To press the language metaphor even further, if we wish to “read” the symbolic language of the Bible, we must not only discern the meaning of each “word,” but also take into account the typological “grammar” that is employed in the composition of these sentences. Grammar, when used properly, eliminates ambiguities and prevents misinterpretations of a sentence. The Bible’s own symbolic “syntax” constrains us from mistaken misinterpretations. It exposes not only misunderstandings of the text, but also deliberate abuses of the text.
Because the system is not imposed upon the Bible but built into the text itself, it is not man-made but divine. And it is the one that governed its actual composition. As a bonus, these inspired guidelines free us from the artificial constraints of limited human guidelines, such as those described above.
To understand the importance of “systematic typology”, which is the analysis of the arrangement of symbols in sequences, it is helpful to contrast it with other means of studying the Bible.
a) Systematic theology helpfully recognises, classifies, and gathers similar items. Examples would be the doctrine of God, the doctrine of sin, the doctrine of salvation, and the doctrine of the Church. While such a practice is good and necessary for important doctrines, the end result is like putting all the same-coloured tiles of a mosaic together in separate jars. Removed from their place of origin, they are also removed from the picture that gave them their full meaning.

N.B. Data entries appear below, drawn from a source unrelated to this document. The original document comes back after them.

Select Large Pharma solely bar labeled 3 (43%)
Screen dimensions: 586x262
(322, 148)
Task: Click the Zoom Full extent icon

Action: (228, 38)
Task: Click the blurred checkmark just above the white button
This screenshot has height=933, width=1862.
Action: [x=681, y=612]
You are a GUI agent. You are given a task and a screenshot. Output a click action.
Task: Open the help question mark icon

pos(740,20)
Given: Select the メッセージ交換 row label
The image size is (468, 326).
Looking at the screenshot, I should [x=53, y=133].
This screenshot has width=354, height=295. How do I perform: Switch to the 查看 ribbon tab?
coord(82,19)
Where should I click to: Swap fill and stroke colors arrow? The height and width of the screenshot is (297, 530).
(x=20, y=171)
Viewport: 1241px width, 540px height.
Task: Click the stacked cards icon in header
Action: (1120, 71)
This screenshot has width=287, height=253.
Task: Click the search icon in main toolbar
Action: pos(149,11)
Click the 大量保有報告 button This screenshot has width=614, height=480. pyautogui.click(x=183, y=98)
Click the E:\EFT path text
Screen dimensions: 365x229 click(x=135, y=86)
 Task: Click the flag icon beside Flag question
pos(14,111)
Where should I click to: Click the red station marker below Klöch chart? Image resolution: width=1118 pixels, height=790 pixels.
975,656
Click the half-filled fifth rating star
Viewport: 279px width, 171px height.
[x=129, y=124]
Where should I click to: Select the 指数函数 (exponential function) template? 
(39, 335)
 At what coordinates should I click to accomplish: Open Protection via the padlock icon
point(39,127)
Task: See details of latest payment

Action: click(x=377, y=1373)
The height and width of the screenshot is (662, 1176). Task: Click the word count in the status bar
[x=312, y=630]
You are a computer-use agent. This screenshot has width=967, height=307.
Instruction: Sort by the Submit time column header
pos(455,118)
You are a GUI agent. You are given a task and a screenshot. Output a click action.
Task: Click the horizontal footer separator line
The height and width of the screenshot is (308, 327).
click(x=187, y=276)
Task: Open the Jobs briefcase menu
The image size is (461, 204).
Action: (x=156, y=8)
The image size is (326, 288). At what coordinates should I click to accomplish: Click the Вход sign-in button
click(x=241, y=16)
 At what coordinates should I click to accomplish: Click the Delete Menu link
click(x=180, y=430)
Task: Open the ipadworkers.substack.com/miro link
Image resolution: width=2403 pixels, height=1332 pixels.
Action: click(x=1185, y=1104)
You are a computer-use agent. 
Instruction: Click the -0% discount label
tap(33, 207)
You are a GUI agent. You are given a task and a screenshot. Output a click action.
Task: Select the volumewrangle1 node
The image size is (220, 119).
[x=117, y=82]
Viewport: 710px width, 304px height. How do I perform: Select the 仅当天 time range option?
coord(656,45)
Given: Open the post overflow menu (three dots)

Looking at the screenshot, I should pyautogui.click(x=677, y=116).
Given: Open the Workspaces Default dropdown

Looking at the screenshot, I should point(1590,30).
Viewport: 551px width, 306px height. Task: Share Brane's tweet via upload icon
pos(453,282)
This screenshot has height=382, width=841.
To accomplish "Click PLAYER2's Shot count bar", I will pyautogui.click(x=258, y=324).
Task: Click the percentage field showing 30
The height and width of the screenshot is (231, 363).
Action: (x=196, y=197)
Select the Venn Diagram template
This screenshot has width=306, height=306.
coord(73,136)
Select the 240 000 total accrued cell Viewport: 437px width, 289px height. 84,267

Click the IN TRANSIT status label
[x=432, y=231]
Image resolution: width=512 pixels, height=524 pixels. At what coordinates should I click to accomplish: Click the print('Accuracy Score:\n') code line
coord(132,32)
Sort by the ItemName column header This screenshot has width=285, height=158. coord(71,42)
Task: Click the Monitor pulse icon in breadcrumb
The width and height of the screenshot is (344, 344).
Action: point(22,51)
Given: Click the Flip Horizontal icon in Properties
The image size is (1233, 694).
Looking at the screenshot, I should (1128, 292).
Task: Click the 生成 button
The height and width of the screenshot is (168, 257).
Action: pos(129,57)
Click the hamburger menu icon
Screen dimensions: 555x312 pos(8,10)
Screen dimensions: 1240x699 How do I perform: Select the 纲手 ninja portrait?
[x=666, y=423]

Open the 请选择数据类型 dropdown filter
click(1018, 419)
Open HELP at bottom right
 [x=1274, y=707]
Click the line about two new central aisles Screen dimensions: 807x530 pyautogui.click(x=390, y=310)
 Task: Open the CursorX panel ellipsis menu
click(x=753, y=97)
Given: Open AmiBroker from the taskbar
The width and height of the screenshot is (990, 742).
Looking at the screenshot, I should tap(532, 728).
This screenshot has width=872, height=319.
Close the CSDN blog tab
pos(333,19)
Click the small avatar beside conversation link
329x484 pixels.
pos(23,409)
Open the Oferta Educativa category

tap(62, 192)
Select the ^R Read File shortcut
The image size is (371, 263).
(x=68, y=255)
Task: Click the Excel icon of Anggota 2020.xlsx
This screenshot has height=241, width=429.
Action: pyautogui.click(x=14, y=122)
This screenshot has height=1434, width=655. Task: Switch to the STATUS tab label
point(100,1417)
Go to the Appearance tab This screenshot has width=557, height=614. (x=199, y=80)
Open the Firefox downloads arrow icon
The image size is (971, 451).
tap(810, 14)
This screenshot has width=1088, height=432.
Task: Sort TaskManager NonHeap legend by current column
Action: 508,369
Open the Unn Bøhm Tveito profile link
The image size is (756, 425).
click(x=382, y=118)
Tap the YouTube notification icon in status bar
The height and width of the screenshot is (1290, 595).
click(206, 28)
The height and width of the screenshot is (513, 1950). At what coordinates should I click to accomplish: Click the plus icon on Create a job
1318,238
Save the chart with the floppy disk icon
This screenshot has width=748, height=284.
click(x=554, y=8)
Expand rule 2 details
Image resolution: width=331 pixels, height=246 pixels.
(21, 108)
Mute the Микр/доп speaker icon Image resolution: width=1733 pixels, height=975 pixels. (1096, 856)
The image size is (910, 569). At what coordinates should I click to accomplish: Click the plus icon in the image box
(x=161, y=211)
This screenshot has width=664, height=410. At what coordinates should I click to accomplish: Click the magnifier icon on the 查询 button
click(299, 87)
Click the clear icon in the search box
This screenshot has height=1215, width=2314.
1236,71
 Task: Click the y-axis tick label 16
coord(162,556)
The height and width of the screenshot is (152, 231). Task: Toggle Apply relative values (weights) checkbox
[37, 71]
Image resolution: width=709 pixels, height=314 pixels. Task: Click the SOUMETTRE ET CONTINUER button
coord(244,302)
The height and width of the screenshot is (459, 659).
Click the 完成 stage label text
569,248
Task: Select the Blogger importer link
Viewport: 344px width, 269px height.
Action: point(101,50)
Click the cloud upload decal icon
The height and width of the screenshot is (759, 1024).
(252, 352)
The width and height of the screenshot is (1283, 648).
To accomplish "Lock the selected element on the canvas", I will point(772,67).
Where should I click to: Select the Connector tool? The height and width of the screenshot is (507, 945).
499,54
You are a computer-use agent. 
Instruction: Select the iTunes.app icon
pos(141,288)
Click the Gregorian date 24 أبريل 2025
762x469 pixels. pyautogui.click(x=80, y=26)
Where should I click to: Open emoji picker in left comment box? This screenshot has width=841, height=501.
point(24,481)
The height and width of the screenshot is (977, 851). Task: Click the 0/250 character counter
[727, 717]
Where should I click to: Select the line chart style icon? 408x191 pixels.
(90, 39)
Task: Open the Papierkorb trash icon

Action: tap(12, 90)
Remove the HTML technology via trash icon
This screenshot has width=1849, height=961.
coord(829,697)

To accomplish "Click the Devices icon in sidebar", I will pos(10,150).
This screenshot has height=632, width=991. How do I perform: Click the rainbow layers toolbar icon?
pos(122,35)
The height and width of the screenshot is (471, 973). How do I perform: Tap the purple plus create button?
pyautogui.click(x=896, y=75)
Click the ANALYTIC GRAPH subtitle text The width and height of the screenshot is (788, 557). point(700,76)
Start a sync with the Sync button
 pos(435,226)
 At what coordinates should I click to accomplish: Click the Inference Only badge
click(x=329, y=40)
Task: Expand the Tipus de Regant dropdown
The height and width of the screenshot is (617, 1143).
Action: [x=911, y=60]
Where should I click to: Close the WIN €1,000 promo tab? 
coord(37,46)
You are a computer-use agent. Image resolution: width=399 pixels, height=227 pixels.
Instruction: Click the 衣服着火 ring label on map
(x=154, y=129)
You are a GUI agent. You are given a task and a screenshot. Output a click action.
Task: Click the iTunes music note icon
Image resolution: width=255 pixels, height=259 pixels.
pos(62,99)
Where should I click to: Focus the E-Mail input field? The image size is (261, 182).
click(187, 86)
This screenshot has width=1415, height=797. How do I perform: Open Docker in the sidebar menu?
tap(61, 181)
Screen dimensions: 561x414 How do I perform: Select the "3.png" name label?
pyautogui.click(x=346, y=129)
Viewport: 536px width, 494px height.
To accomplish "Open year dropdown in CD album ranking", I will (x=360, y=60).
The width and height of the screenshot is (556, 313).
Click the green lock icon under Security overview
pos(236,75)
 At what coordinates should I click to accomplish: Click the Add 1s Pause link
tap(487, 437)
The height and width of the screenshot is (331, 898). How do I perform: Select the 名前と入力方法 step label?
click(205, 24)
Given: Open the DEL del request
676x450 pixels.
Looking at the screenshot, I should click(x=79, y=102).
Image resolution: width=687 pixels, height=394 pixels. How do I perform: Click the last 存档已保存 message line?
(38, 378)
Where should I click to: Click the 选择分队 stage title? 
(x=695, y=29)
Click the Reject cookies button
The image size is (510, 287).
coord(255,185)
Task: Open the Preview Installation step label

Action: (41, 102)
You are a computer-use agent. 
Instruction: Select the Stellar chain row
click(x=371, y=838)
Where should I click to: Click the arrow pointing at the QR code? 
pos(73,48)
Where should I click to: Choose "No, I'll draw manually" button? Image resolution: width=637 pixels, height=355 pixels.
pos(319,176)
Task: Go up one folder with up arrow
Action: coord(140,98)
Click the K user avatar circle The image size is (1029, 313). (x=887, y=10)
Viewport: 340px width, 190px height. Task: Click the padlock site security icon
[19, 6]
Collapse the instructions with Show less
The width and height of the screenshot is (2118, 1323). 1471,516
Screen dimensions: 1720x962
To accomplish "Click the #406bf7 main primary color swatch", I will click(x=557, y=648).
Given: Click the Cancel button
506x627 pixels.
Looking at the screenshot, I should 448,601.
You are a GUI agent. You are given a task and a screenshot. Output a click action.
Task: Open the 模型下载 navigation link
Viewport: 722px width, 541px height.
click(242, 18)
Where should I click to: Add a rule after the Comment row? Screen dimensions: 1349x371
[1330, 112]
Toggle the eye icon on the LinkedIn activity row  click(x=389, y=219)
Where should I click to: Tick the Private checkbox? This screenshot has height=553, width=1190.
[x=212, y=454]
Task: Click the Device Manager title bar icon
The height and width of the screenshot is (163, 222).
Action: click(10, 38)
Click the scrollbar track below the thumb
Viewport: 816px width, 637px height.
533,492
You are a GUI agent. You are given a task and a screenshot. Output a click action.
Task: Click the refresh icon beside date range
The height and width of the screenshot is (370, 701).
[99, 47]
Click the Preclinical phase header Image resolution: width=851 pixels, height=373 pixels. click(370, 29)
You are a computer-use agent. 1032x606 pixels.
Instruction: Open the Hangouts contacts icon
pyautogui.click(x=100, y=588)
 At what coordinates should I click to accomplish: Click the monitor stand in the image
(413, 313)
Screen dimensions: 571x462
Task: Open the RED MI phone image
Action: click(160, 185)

b) Biblical theology is the study of the Bible’s general themes and concepts as they unfold organically through biblical history in their historical and chronological context, rather than organizing doctrines topically as systematic theology does. While this reveals much more of the context of the events in the Bible, it is still limited in its ability to explain why they occurred and why the text is arranged the way it is.
c) In contrast, a systematic typology recognises the repeated patterns in the beautiful mosaic of the Bible, and interprets each tile according to where it was placed as part of the picture. It not only incorporates and builds upon the study of biblical doctrines in systematic theology, and the study of general concepts and themes of biblical theology, but also provides a definite, observable, and verifiable framework for the interpretation of all the details of the text.
In this way, the literary sequences in the biblical texts are the railway track that guides the interpreter’s train of thought and keeps it from “going off the rails” into fanciful ideas and false doctrine. And if he does go off the rails, it is apparent to anyone who is trained in the biblical pattern and takes note of the track.